(Records excerpted from a collection)
____

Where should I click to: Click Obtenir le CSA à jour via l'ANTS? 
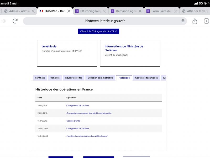[x=99, y=31]
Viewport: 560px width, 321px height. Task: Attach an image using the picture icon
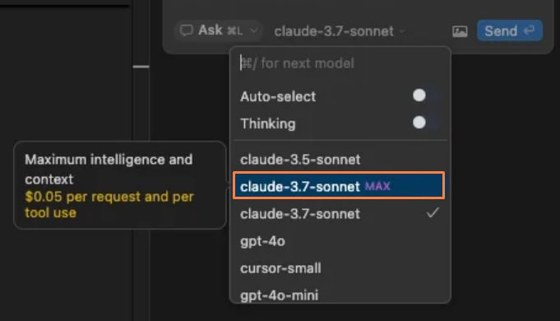click(x=460, y=31)
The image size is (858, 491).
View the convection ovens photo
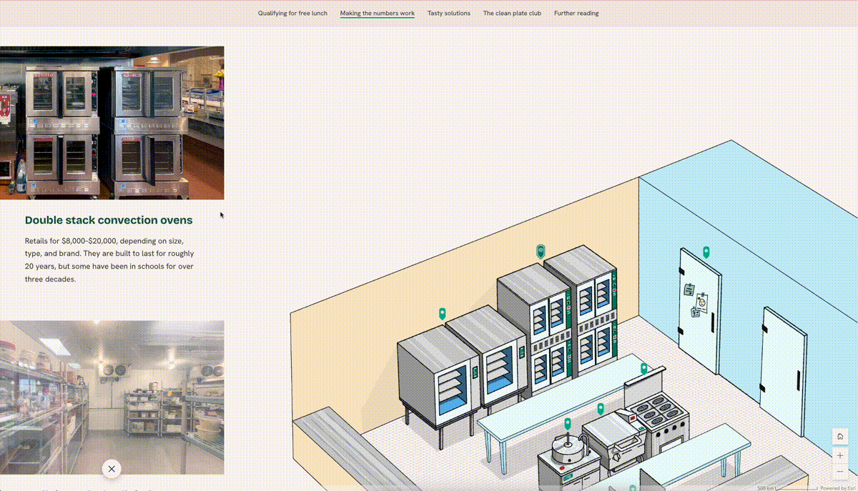point(112,121)
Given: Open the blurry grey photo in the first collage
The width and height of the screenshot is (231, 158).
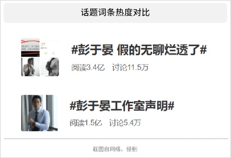Looking at the screenshot, I should [50, 67].
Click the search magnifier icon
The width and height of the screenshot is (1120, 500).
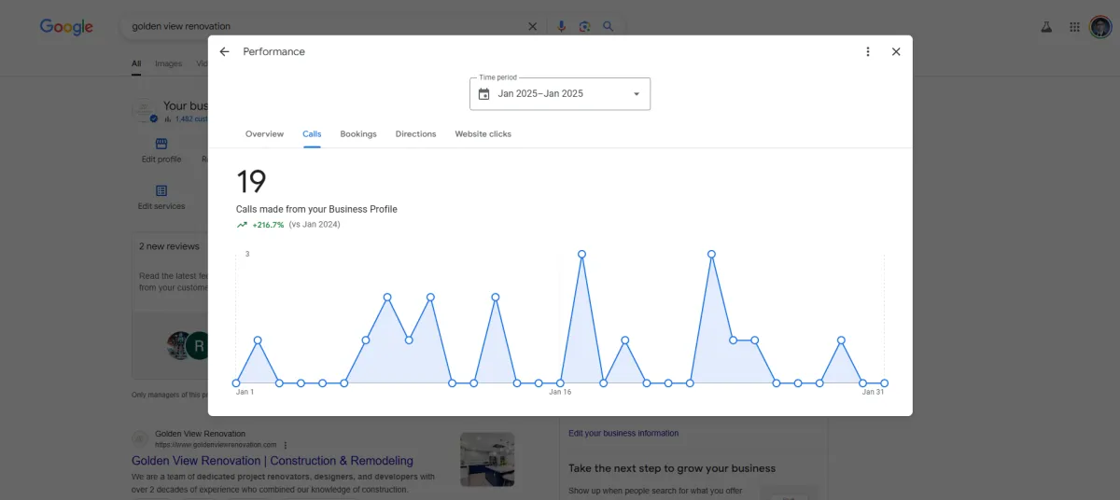coord(608,26)
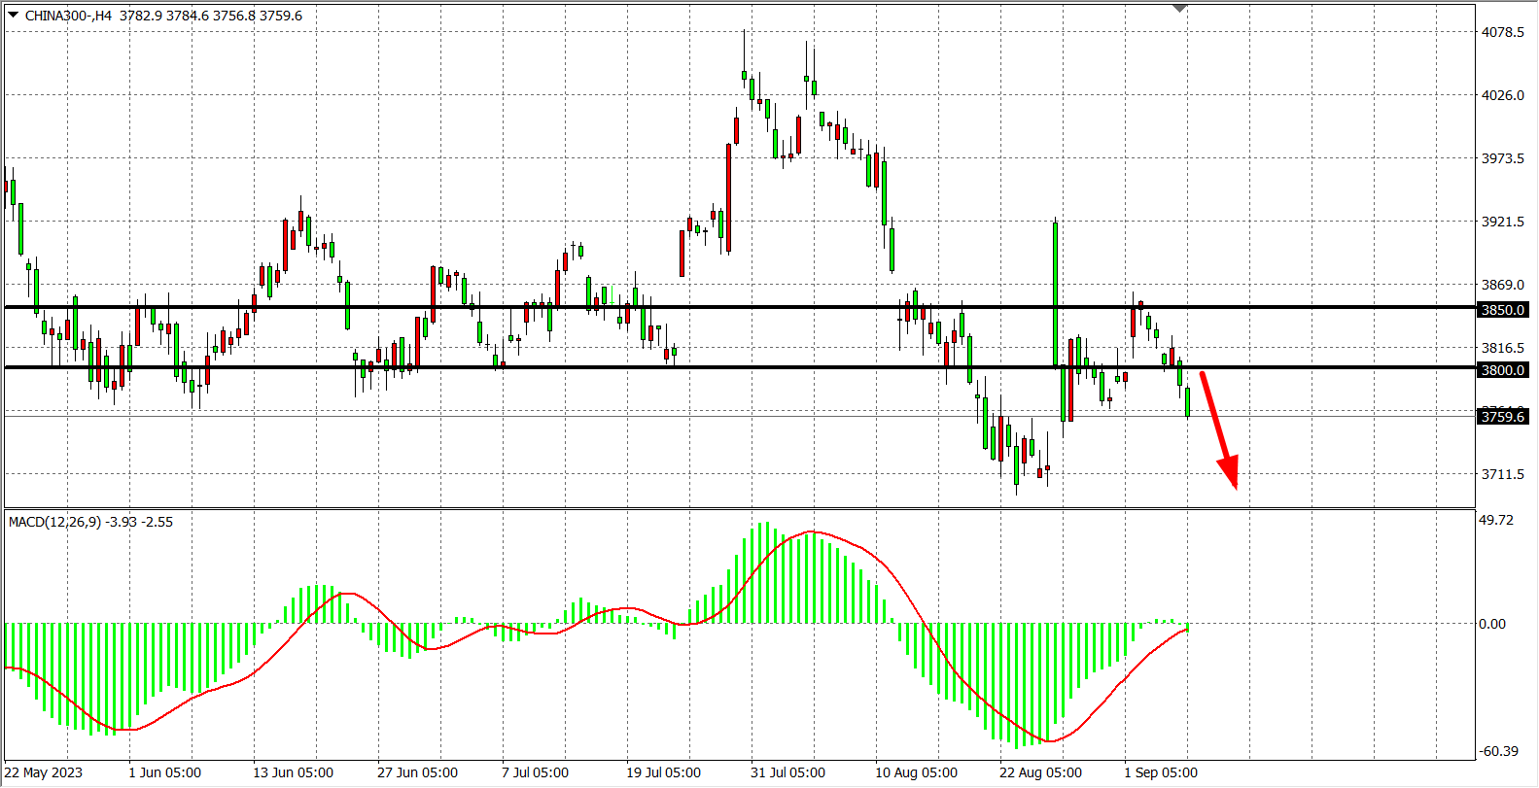Image resolution: width=1539 pixels, height=788 pixels.
Task: Select the 3800.0 horizontal line price tag
Action: 1502,370
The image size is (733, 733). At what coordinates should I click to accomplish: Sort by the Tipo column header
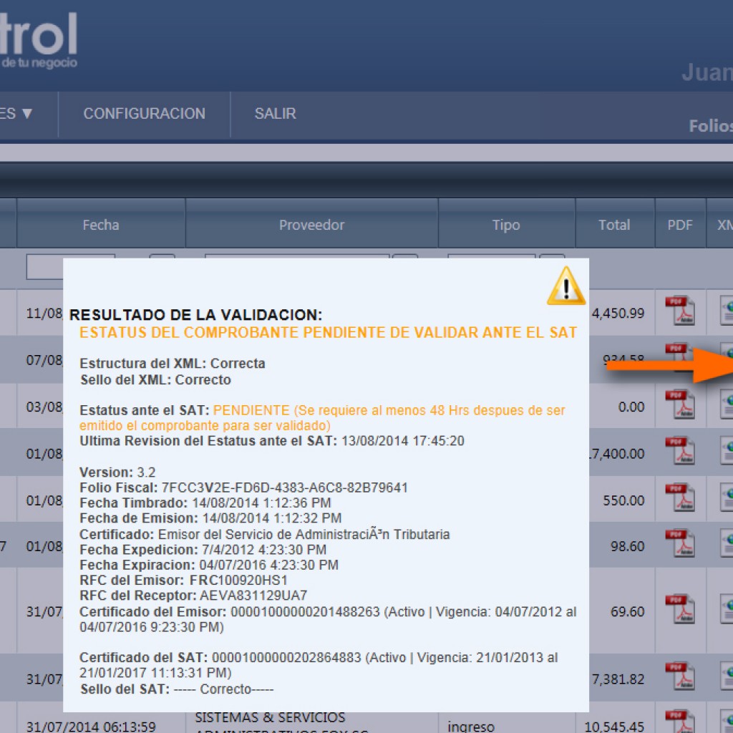click(x=506, y=225)
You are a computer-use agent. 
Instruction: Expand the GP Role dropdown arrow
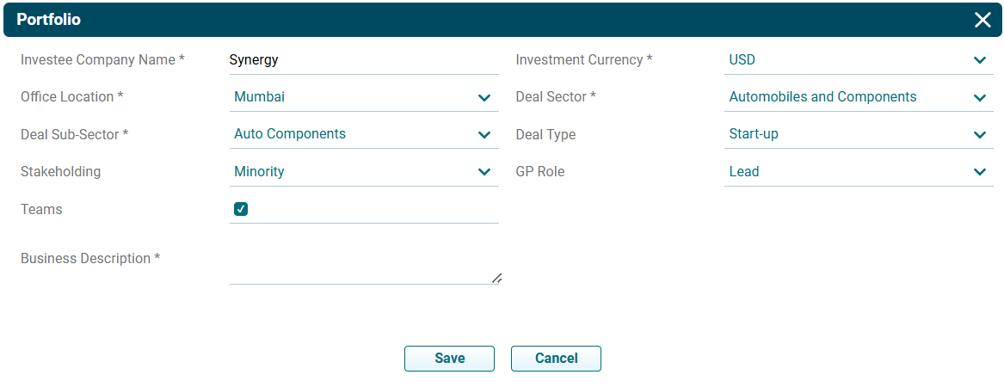click(979, 172)
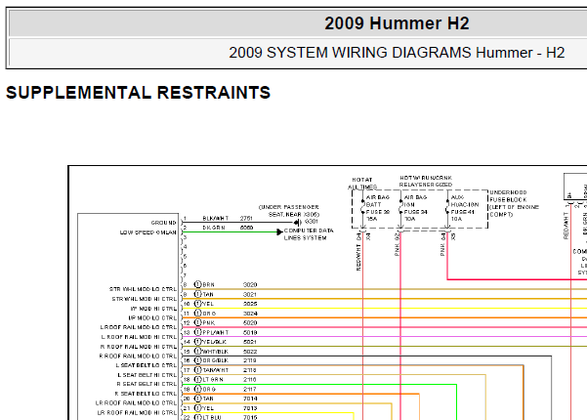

____

**TASK BRIEF**
Set down exactly, and only, the lines from the one containing "You are a computer-use agent." through the last line of the entries. Pictures do not belong in the copy.

**EXERCISE OUTPUT**
You are a computer-use agent. 
Instruction: Expand the GP Role dropdown arrow
click(979, 172)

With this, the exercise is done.